Facebook is following the same playbook that a lot of mobile games are doing. They don't really care about user attrition because most users are low-value. If you're just checking Facebook once or twice a day, you're probably not worth the server time cost to Facebook. What they really are trying to do is target high-engagement users ("whales" in mobile game developer slang) and make the service more addictive for them.
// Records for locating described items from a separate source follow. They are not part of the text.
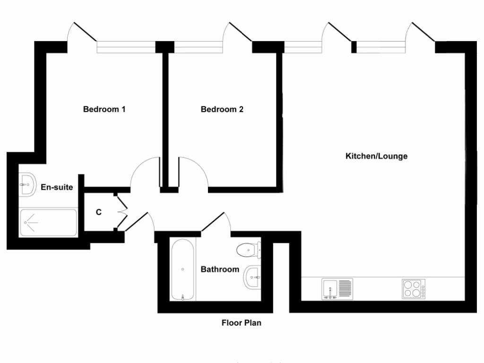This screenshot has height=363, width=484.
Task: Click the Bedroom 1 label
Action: click(x=104, y=110)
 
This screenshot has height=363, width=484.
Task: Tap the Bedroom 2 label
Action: click(x=222, y=110)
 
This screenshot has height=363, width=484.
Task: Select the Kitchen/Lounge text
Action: click(x=376, y=156)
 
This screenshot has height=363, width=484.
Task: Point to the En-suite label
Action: click(x=57, y=188)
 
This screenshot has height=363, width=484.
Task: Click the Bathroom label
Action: click(x=220, y=269)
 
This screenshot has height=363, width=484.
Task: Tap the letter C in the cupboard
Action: click(x=99, y=212)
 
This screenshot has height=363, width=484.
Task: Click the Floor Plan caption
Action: click(x=241, y=323)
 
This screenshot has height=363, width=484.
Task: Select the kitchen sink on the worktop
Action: click(x=337, y=289)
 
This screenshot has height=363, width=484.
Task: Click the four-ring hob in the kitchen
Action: click(x=413, y=289)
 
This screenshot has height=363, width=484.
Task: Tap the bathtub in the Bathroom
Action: click(x=183, y=269)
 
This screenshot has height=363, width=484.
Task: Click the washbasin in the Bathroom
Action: click(x=251, y=277)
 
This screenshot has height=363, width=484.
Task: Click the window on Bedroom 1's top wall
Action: click(x=126, y=47)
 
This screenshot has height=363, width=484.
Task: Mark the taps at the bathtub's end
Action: click(x=183, y=297)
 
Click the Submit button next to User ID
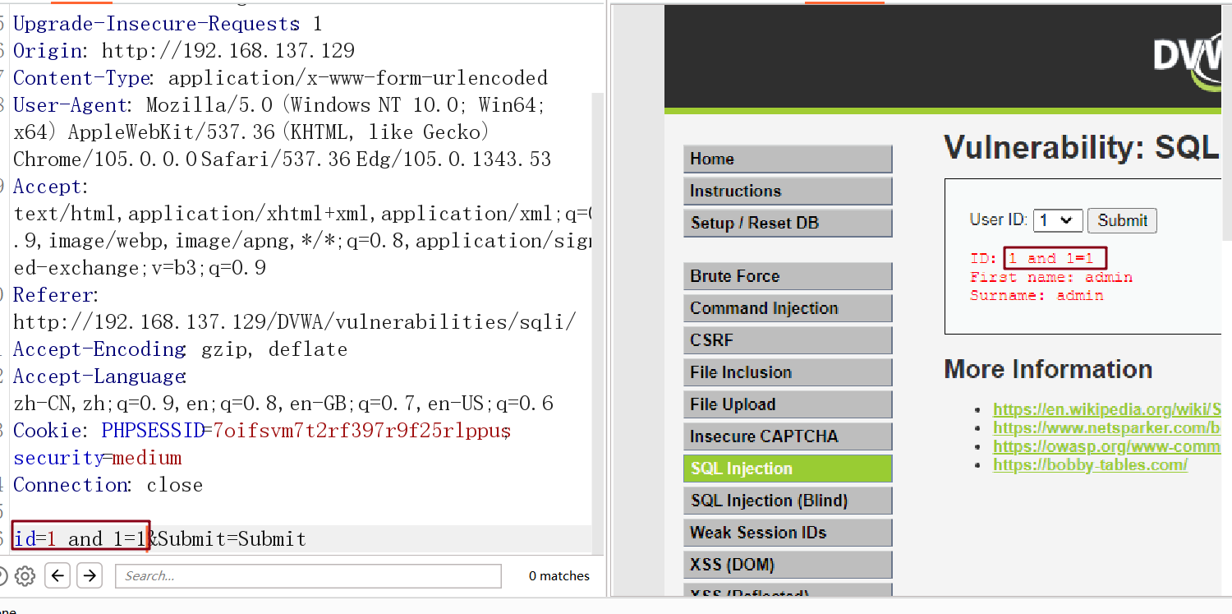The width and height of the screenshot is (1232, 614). [1122, 220]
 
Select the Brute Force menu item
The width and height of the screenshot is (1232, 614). [787, 276]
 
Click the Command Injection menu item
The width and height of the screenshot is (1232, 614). [787, 308]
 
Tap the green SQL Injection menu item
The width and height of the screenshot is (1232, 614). [787, 469]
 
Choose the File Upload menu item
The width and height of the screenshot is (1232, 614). [787, 404]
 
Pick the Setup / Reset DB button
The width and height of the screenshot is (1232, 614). [787, 223]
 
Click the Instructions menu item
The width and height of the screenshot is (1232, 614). [787, 191]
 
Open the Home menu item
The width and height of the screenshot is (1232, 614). [787, 159]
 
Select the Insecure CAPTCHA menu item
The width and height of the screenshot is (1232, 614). [787, 436]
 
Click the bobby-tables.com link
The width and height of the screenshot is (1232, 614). [1090, 465]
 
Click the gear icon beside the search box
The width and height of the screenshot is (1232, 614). [25, 575]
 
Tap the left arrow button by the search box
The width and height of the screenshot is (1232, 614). [57, 575]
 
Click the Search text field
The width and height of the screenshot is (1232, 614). [308, 576]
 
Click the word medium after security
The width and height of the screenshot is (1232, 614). [147, 458]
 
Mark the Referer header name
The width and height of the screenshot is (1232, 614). [54, 295]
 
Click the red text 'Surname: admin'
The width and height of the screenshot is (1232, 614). [1037, 295]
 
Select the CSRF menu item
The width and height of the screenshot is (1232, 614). [787, 340]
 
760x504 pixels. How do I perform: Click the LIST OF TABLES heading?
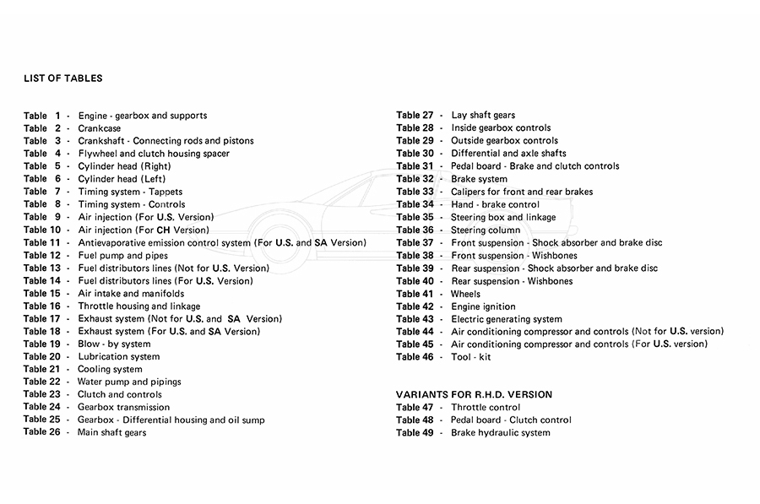point(63,79)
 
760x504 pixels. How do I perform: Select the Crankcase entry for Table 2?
point(100,128)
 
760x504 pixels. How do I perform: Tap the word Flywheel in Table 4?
point(97,154)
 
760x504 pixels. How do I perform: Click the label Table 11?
point(41,242)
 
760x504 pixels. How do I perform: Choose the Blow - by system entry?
point(114,344)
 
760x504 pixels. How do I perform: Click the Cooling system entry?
point(110,369)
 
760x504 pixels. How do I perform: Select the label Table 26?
point(41,432)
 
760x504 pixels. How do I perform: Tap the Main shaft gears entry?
point(111,432)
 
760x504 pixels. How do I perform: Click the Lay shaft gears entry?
point(483,115)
the problem with this analogy is that when you lose a lot of users, you lose the network effect. so even if a user is low-value in terms of their actual engagement, they bring value by luring others in
This is completely anecdotal but at least in my friends circle in the US a lot of people have stopped using Facebook (Messenger is different) or they use it for very specific purposes like Marketplace, specific events, or major life updates. None of those are really engagement driving activities. It seems like most of Facebook's growth is coming from developing nations and older generations who are just now finding about it or haven't bothered moving on to other forms of social media.
So basically "How much daily misery can we put our users through algorithmically before they break down and uninstall"? Why does anyone who is sufficiently aware of this still use Facebook? Not even as an ethical question, why use something that makes your life miserable?
This reminds me of Jonathan Haidt's "Righteous Minds". One of the key points in the book is that "righteousness binds and blinds". As in, the 'righteousness binds' part is there's a social bond between people who believe the same thing. (And "blinds" is that the righteousness will blind you to certain truths).
I think flamewars are like that. You gotta leave a comment otherwise you feel your side loses out.
'The long run' looks like it's going to play out over three generations, not unlike Big Tobacco.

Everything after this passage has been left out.